Vinculin binding to SH3 domains of vinexin β is conformationally regulated. (A) Vinculin, at a 1-μM concentration, was incubated in 20 mM Pipes, pH 6.9, 100 mM KCl, and 0.1% Triton X-100 with GST-vinexin (residues 42–115, encoding the first two SH3 domains of vinexin) immobilized on glutathione-agarose beads in the presence of varying amounts of IpaA. After an overnight incubation at 4°C, supernatant (S) and pellet (P) were fractionated by centrifugation for 2 min at 10,000 g. The resin was washed twice with binding buffer before elution in Laemmli sample buffer. Equal loading of pellets and supernatants represent 10% of total reaction. Samples were analyzed by SDS-PAGE and Coomassie staining. (B) Densitometry-based quantification of vinculin–vinexin interaction based on digitized Coomassie blue–stained gel analyzed in NIH Image. (C) Coomassie-stained gel of negative controls for binding experiment shown in A. IpaA was incubated with GST-vinexin in the absence of vinculin, demonstrating that no direct interaction occurs. Furthermore, the vinculin–IpaA complex does not co-sediment with GST alone, demonstrating the specificity of the ternary complex with vinexin.

Figure 10.

Vinculin mediates vinexin β recruitment to focal adhesions.
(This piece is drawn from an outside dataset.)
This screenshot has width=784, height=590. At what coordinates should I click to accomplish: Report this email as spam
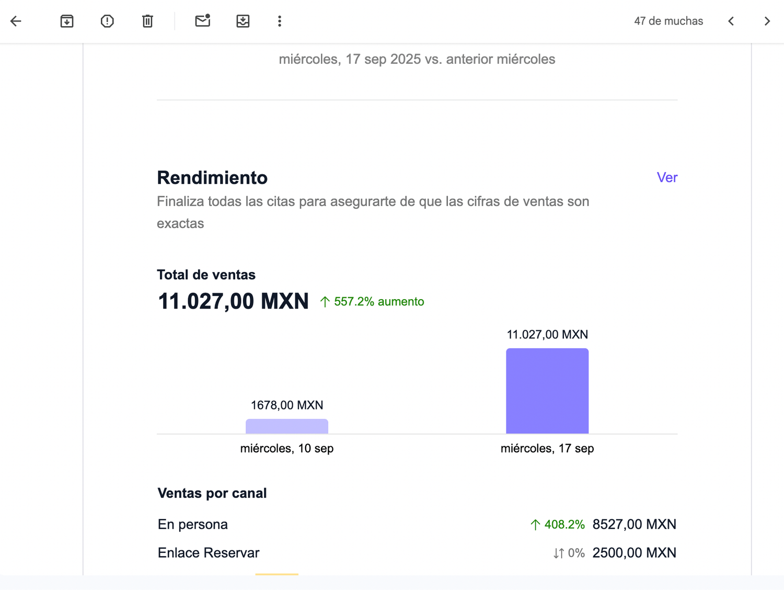click(x=107, y=21)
Vinculin null cells were permeabilized with 0.05% digitonin and incubated with 10 μg/mL GST-vinexin β (residues 1–329, encoding full-length vinexin) and 25 μg/mL vinculin (A and B) or Vh (C and D) in 25 mM MES, pH 6.0, 3 mM MgCl₂, and 1 mM EGTA. Vinculin localization was visualized by staining with 5 μg/mL of 3.24 monoclonal antivinculin, followed by Rhodamine red-X–conjugated donkey anti–mouse IgG (A and C). Vinexin was visualized by staining with 5 μg/mL of polyclonal anti-GST followed by Oregon green–conjugated donkey anti–rabbit IgG (B and D). In the presence of full-length vinculin, vinexin β becomes strongly enriched in focal adhesions. However, vinexin β fails to target to focal adhesions in the presence of Vh, which lacks the polyproline region required for a direct interaction with vinexin.